Summarize the passage on the pipeline and data setup below in three sentences.

● **PROVIDED PASSAGE**
━━━━━━━━━━━━━━━━━━━━
It is important to stand out that the same instantiation of the extended pipeline is used in the partial analysis by chromosome and in the final analysis using the “filtered/merged” training and test data-sets. This is a criterion defined by us and not a limitation. Since both pipelines are validated using k-fold CV and grid-search (for hyper-parameter tuning), each pipeline may have a different hyper-parameter settings.

In our knowledge, performing a partial analysis in 22 pieces, for each chromosome, and merging for a final analysis for the whole genome feature analysis is not reported anywhere. Furthermore, including all ML steps (feature selection, sampling and classification) for every CV fold, make our approach for a unique manageable pipeline, to be applicable to complex studies for extract maximum of biological knowledge.

Data setup

To perform model selection and evaluation as explained in the ML Framework Design section, the data-set was split into training, stability and test sets as follows. The original data-set was split into 20–80% corresponding to test and a “preliminary” training data-sets with 36 and 142 samples respectively. The “preliminary” training data-set was split again into 50–50% corresponding to the training and stability data-sets with 71 samples each.

All of the different splits were performed in a stratified way to ensure the same proportion of individuals of each class, in training, stability and test sets, as in the original data-set.

Parametrization setup

The pipeline was validated using k = 5 during the k-fold CV along with the F1 weighted measure as scoring function [65]. We use the latter scoring function due to the nature and distribution of the data, since we know beforehand that classes are imbalanced and we want to give equal importance to the precision and recall of both classes. The tuning of hyper-parameters associated to each step of the pipelines was performed using a grid-search. The different parameters tried are shown in Table 4. The value of the k of the cross-validation process as well as the different ranges of values used during grid-search, are the standard set of parameters normally used in training these algorithms.
━━━━━━━━━━━━━━━━━━━━
● **DATA EXTRACT**
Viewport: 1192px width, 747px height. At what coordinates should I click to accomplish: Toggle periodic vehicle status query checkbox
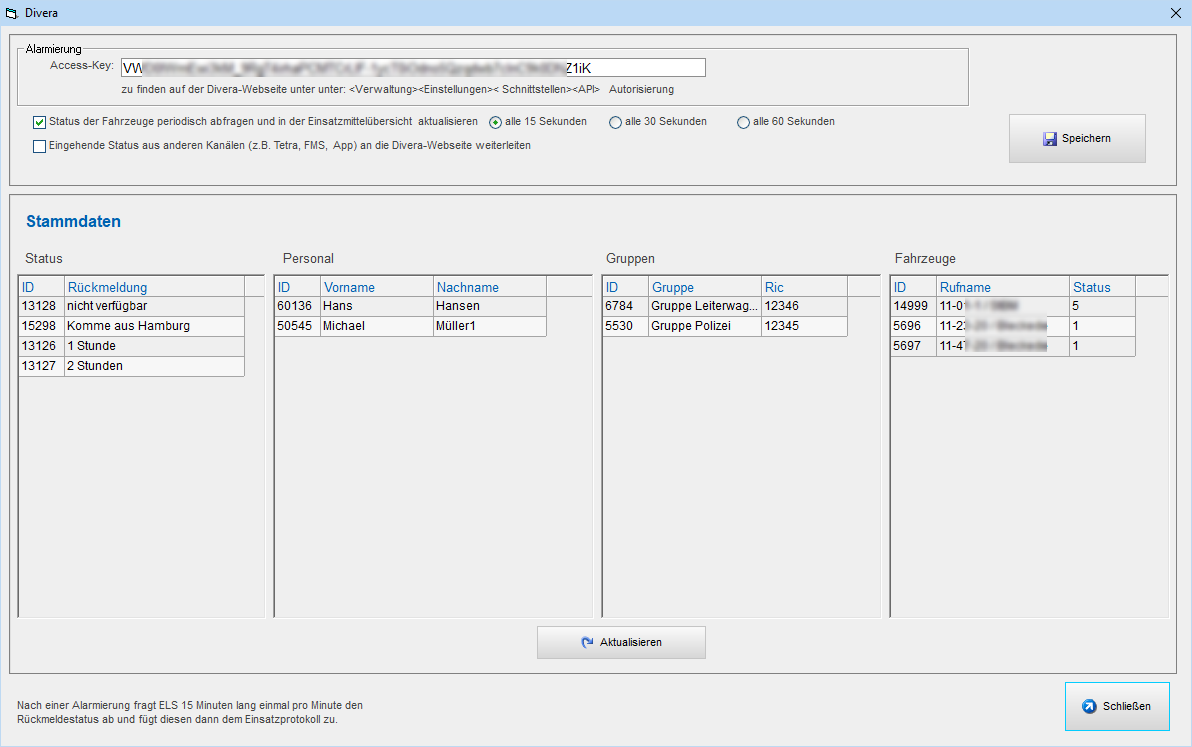tap(40, 122)
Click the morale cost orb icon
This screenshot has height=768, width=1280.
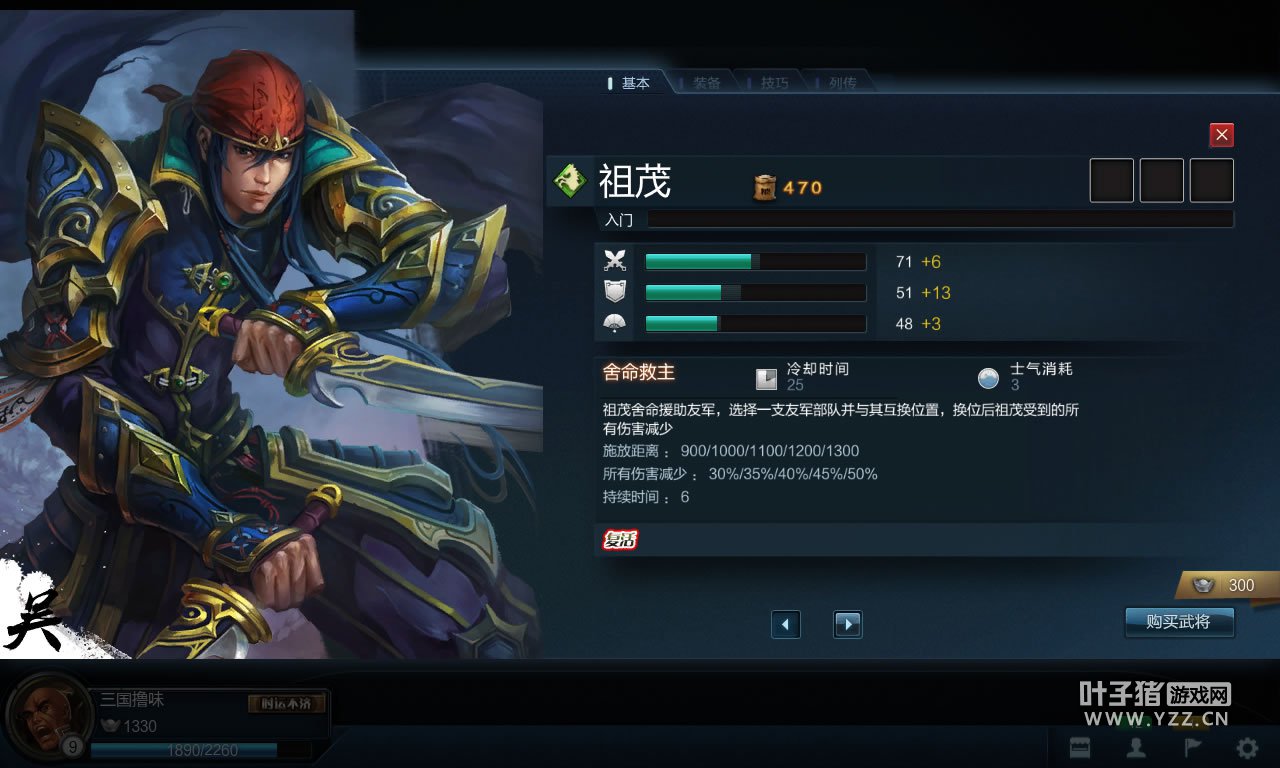(x=988, y=378)
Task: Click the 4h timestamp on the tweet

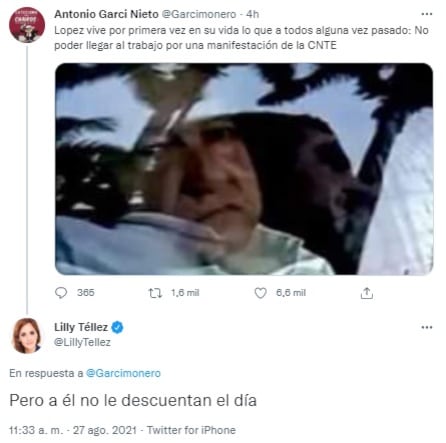Action: pyautogui.click(x=253, y=14)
━━━━━━━━━━━━━━━━━━━━
● **RESULT FOR THIS TASK**
The same instantiation of the extended pipeline is used for the partial analysis by chromosome and for the final analysis on the "filtered/merged" data-sets, though each pipeline may have different hyper-parameter settings because both are validated with k-fold CV and grid-search. The original data-set was split 20–80% into a test set of 36 samples and a "preliminary" training set of 142 samples, which was then split 50–50% into training and stability sets of 71 samples each, with every split stratified by class. The pipeline was validated with k = 5 during k-fold CV and the F1 weighted measure as scoring function because the classes are imbalanced, and the hyper-parameters of each step were tuned by grid-search.